The current impasse on immigration reform, according to Republicans, comes down to this: they don’t trust that following the passage of a bill which extends legal status to undocumented immigrants and requires that the Department of Homeland Security achieve certain metrics on cross-border traffic, President Barack Obama wouldn’t – by executive action or otherwise – keep the DHS from doing that, while the newly “legalized” immigrants would see their status unaffected. Senator Chuck Schumer (D-NY), a key Democratic member of the Senate “Gang of Eight”, thinks he’s got a solution.
In an appearance on “Meet the Press” this weekend, Schumer suggested Congress could pass a law which would go into effect only after Obama left office. "I think the rap against him that he actually won’t enforce the law is false,” he said. “He's deported more people than any other president. But you could actually have the law start in 2017 without doing much violence to it." The suggestion comes days after House Speaker John Boehner (R-Ohio), who had looked ready to push an immigration overhaul this year, said he doubted the idea would garner enough support in his party.
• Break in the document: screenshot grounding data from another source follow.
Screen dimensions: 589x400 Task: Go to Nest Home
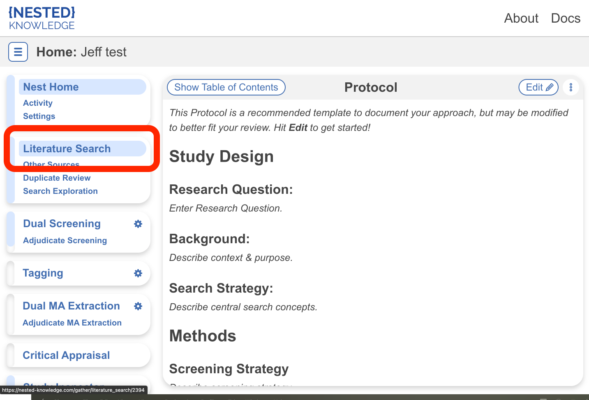tap(51, 87)
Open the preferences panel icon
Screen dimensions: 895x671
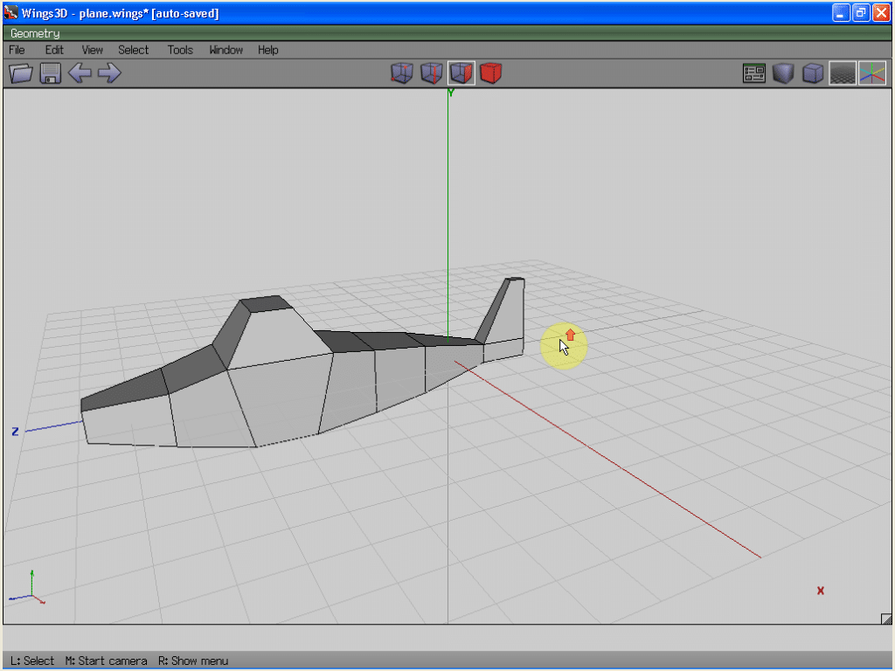753,73
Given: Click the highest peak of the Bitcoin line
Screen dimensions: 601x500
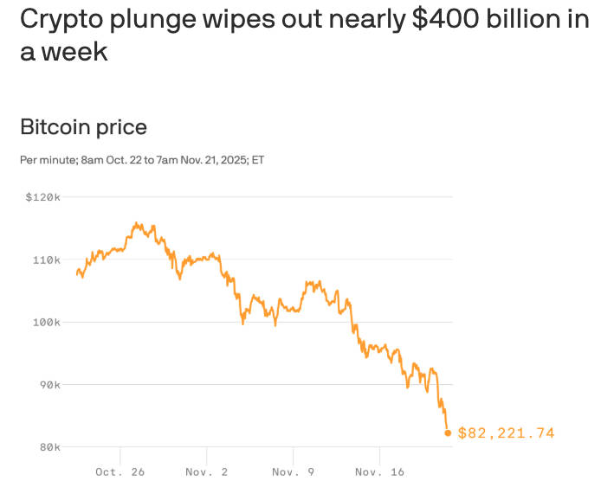Looking at the screenshot, I should pos(137,223).
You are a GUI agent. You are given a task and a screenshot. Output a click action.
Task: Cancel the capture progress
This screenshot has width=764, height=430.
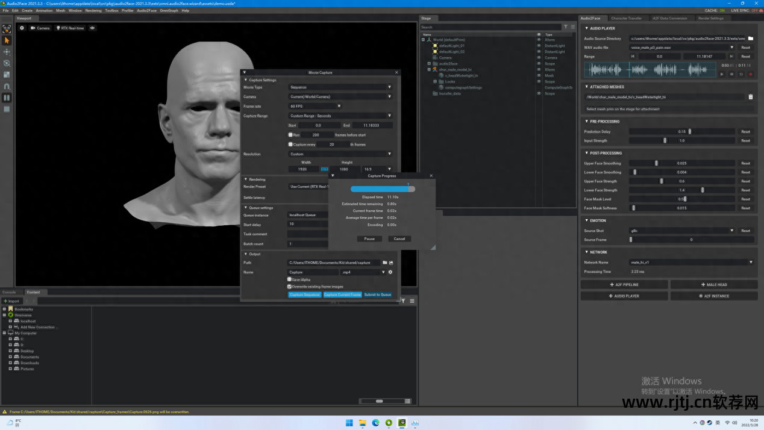coord(399,238)
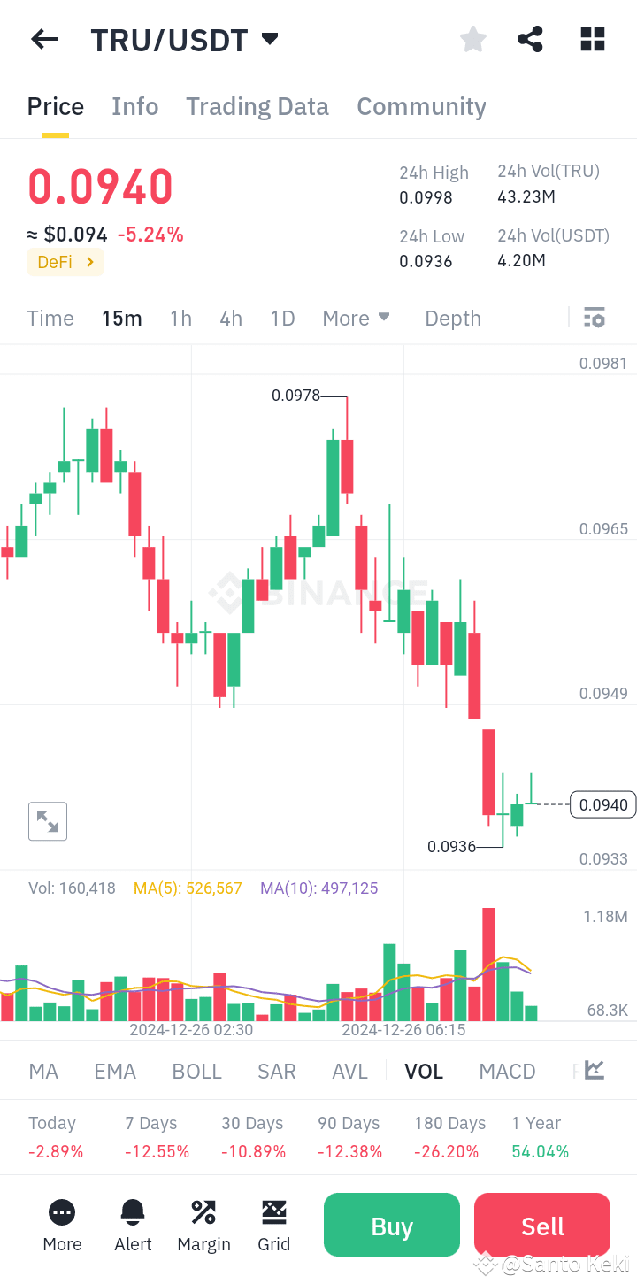Open the share options
Screen dimensions: 637x1284
point(530,39)
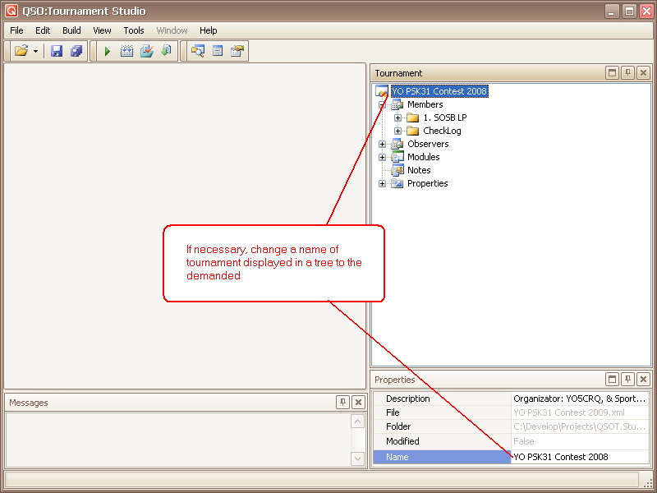Click the Open folder toolbar icon

[x=21, y=51]
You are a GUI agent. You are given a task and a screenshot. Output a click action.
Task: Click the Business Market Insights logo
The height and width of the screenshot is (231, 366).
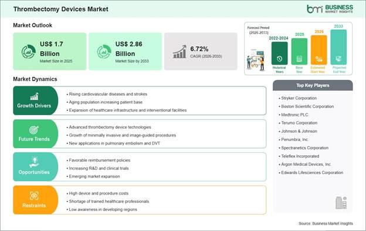pos(330,9)
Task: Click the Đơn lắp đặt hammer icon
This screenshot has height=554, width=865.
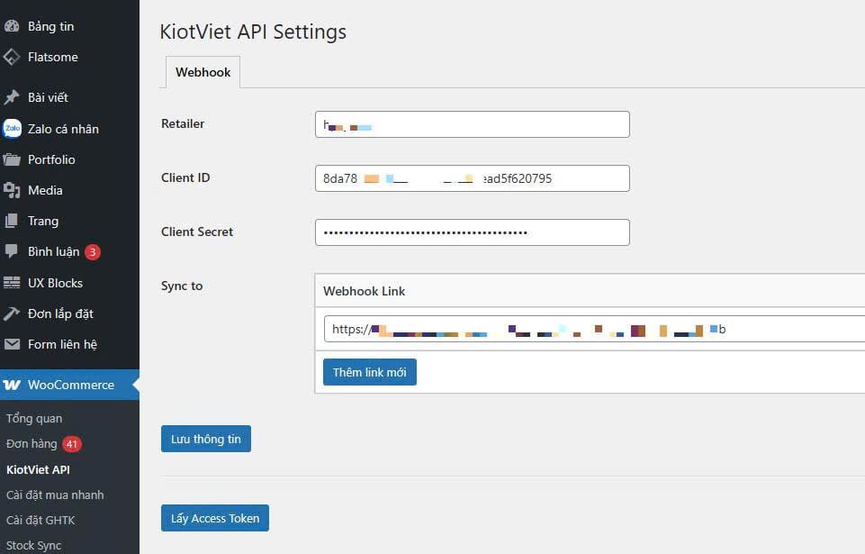Action: (x=12, y=313)
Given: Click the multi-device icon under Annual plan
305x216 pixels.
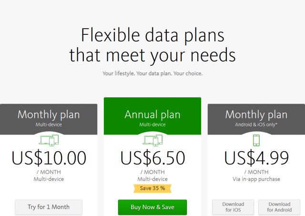Looking at the screenshot, I should [x=153, y=140].
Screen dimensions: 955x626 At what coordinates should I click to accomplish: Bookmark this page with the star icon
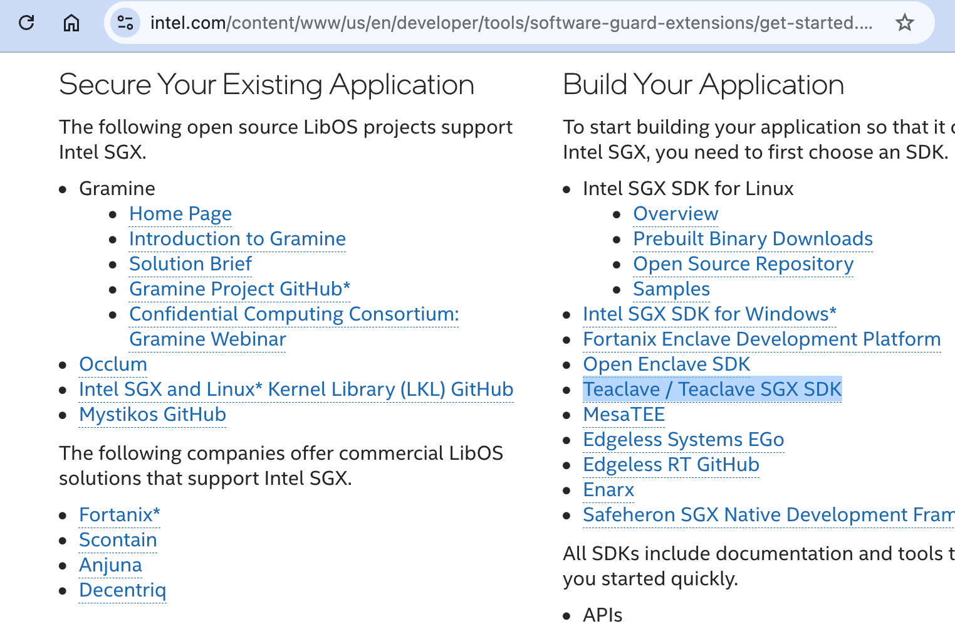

But the Washington Post reports that soon after Schumer proposed the solution, a spokesman from the office of Speaker Boehner rejected it. "The suggestion is entirely impractical, since it would totally eliminate the President's incentive to enforce immigration law for the remainder of his term," said spokesman Michael Steel. Business Insider reports that a Senate Democratic leadership aide told the site that Schumer’s suggestion might’ve been more a “rhetorical play” than a real proposal, as other Democrats have recently dismissed Republicans’ objections as flimsy.